__Exercise directions__
Starting with the line that holds "You are a computer-use", reproduce each line through the last one of the data, exactly as written. Pictures are not copied.

▬▬▬▬▬▬

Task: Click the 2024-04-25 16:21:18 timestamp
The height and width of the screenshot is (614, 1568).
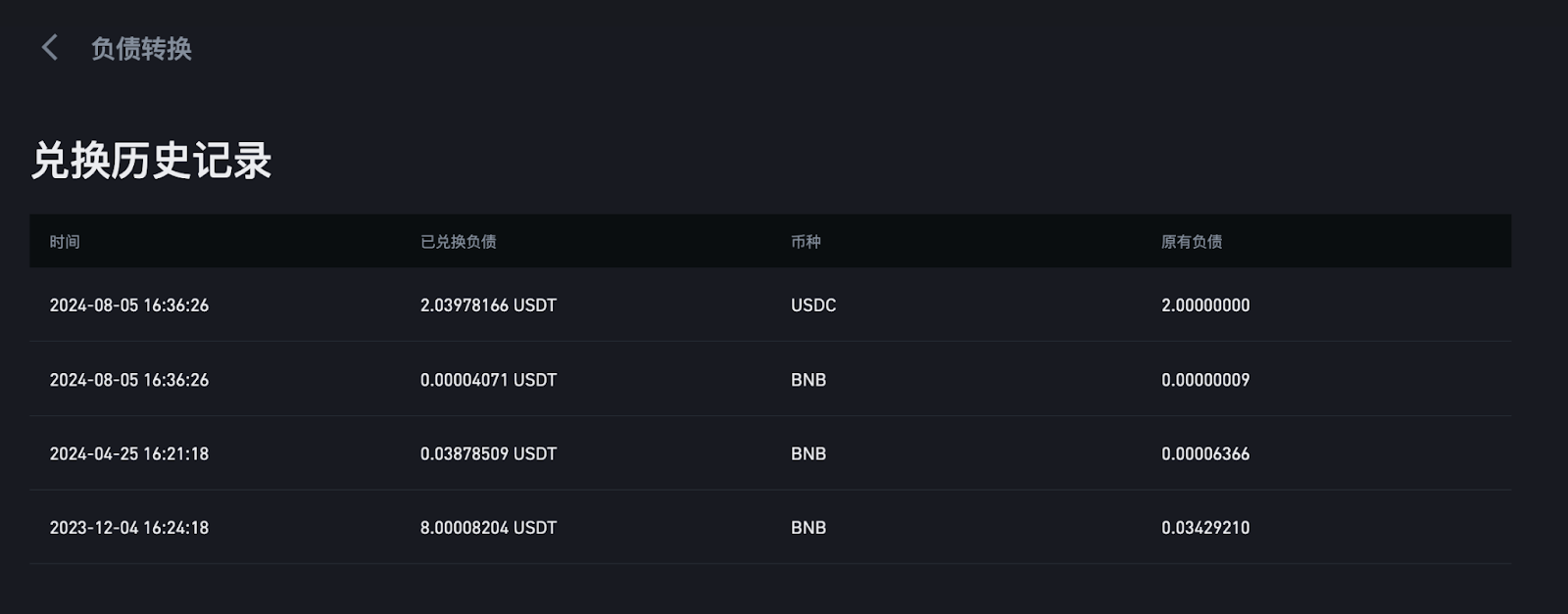Action: click(x=129, y=454)
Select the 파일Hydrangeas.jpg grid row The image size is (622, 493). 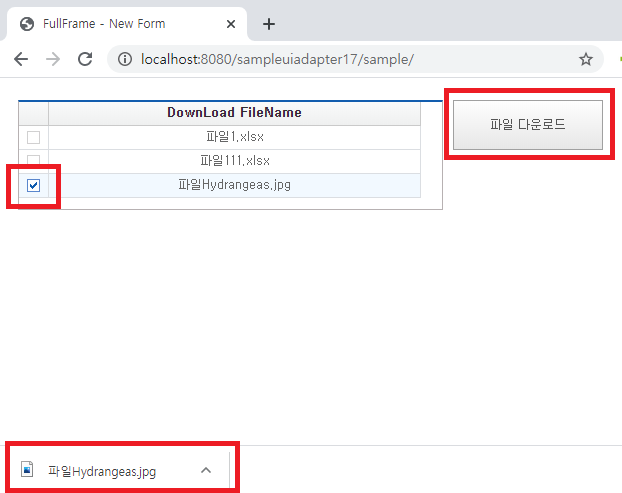(234, 185)
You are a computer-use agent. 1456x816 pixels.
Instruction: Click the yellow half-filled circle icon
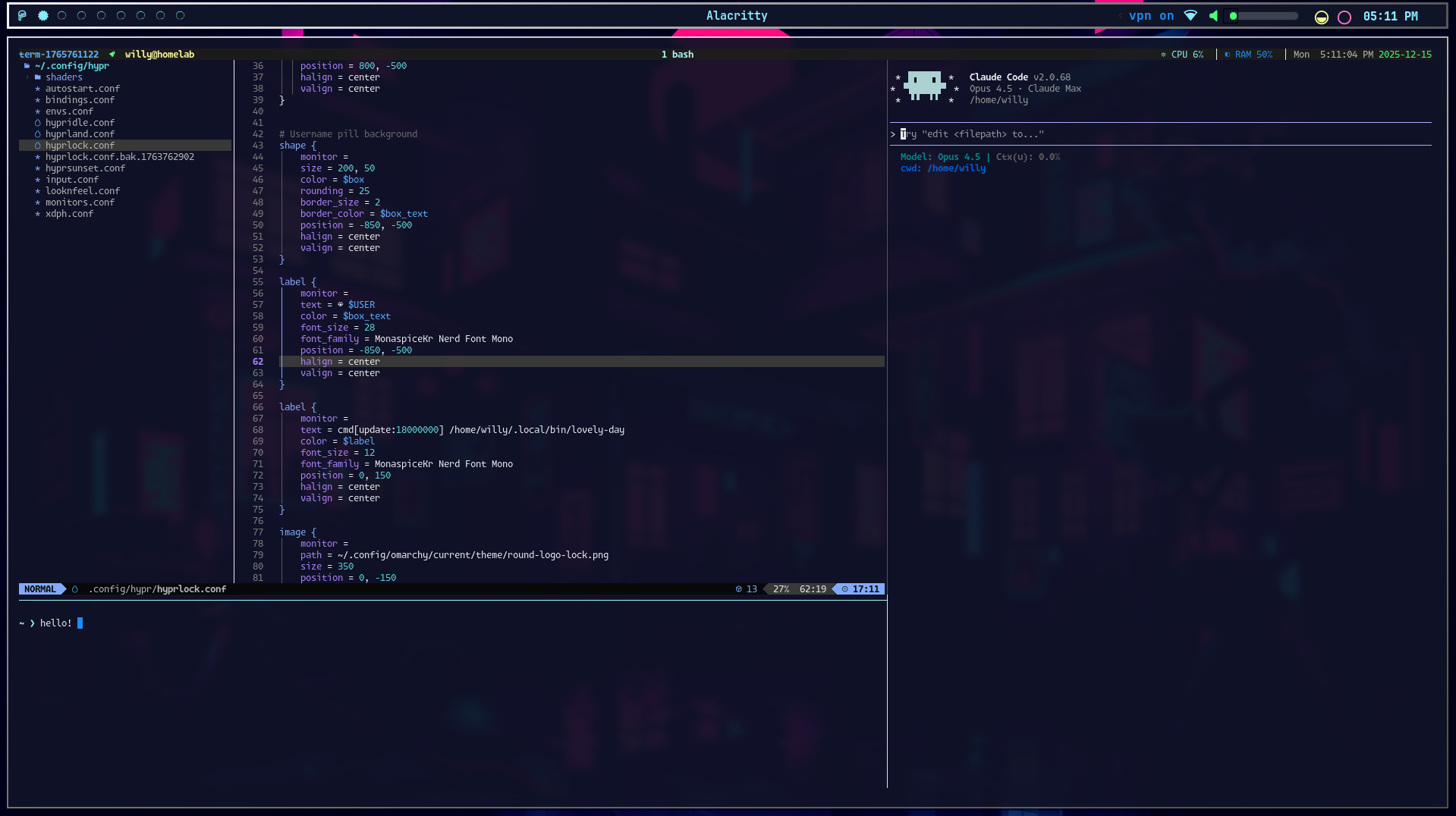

▬▬▬▬▬▬

__Task response__
You are a computer-use agent. 1456x816 pixels.
Instruction: Click the yellow half-filled circle icon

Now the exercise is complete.